Security Audits

The 8mix codebase has undergone 4 rounds of security audits covering smart contracts, API server, frontend, and deployment infrastructure.

Round	Focus	Findings Fixed
v1	Core logic, data flow, deployment	15 (2 critical, 7 high, 6 medium)
v2	Relayer security, input validation	7 (2 critical, 2 high, 3 medium)
v3	Edge cases, DoS vectors, race conditions	6 (2 high, 4 medium)
v4	Private key leak audit, penetration testing	3 (1 medium, 2 low)

Total: 31 vulnerabilities identified and fixed.

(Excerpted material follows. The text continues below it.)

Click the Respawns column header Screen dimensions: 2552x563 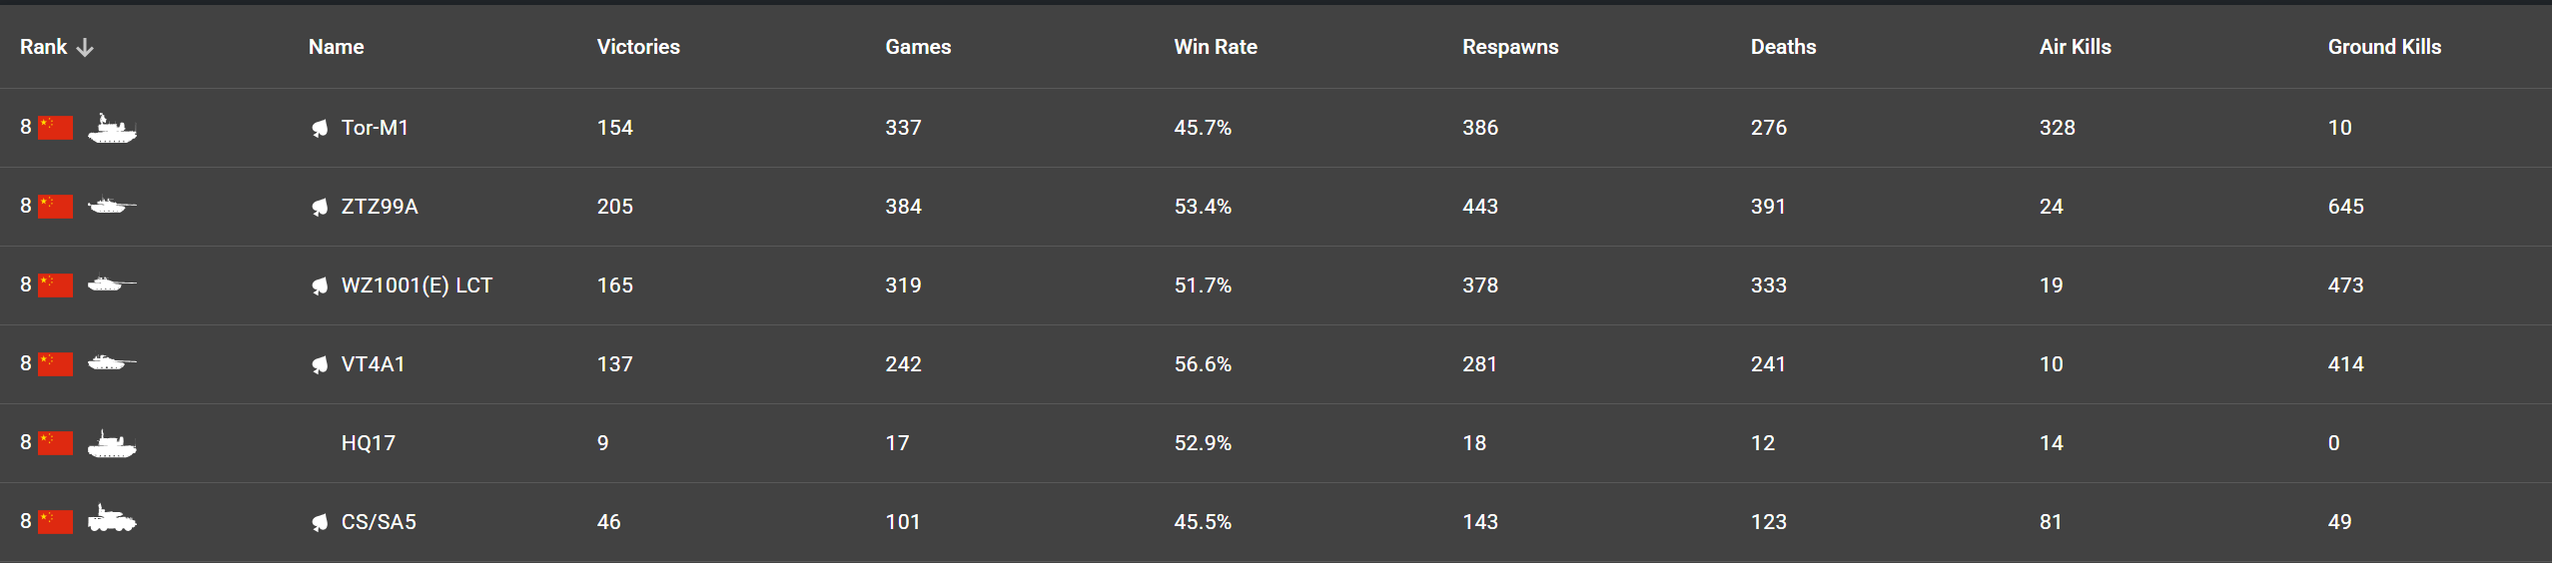1510,47
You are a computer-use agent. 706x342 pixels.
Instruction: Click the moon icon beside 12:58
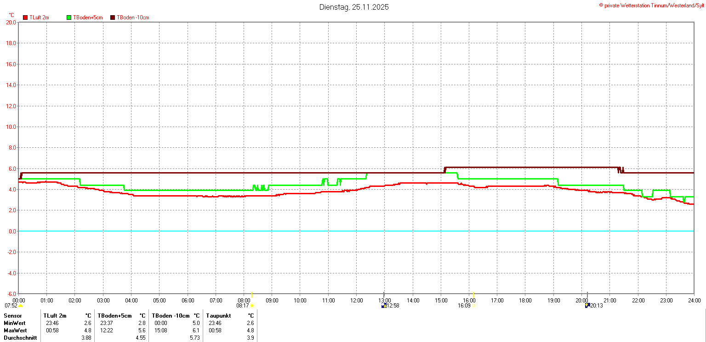pyautogui.click(x=384, y=306)
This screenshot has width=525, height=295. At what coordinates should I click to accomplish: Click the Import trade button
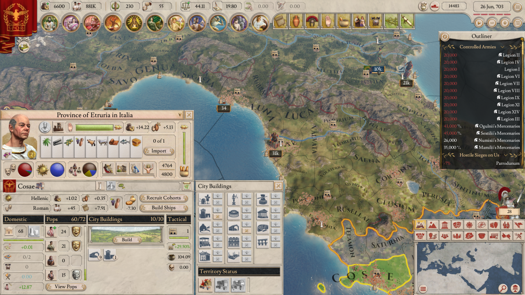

Zero critical or high-severity issues remain.

Key areas audited:

• Smart contracts: Reentrancy, double-spend, front-running, token compatibility, Merkle tree correctness

• ZK proofs: Circuit constraints, trusted setup, on-chain/off-chain verification consistency

• Frontend: XSS prevention (CSP), address validation, note handling, timeout/abort on all network calls

• API: Rate limiting, input validation, CORS whitelist, private key isolation, off-chain proof verification

• Infrastructure: No source maps, no exposed secrets, separate API keys, Helmet headers, TLS 1.3

The relayer private key was verified safe across all layers: source code, frontend bundles, live JS files, API error responses, and documentation.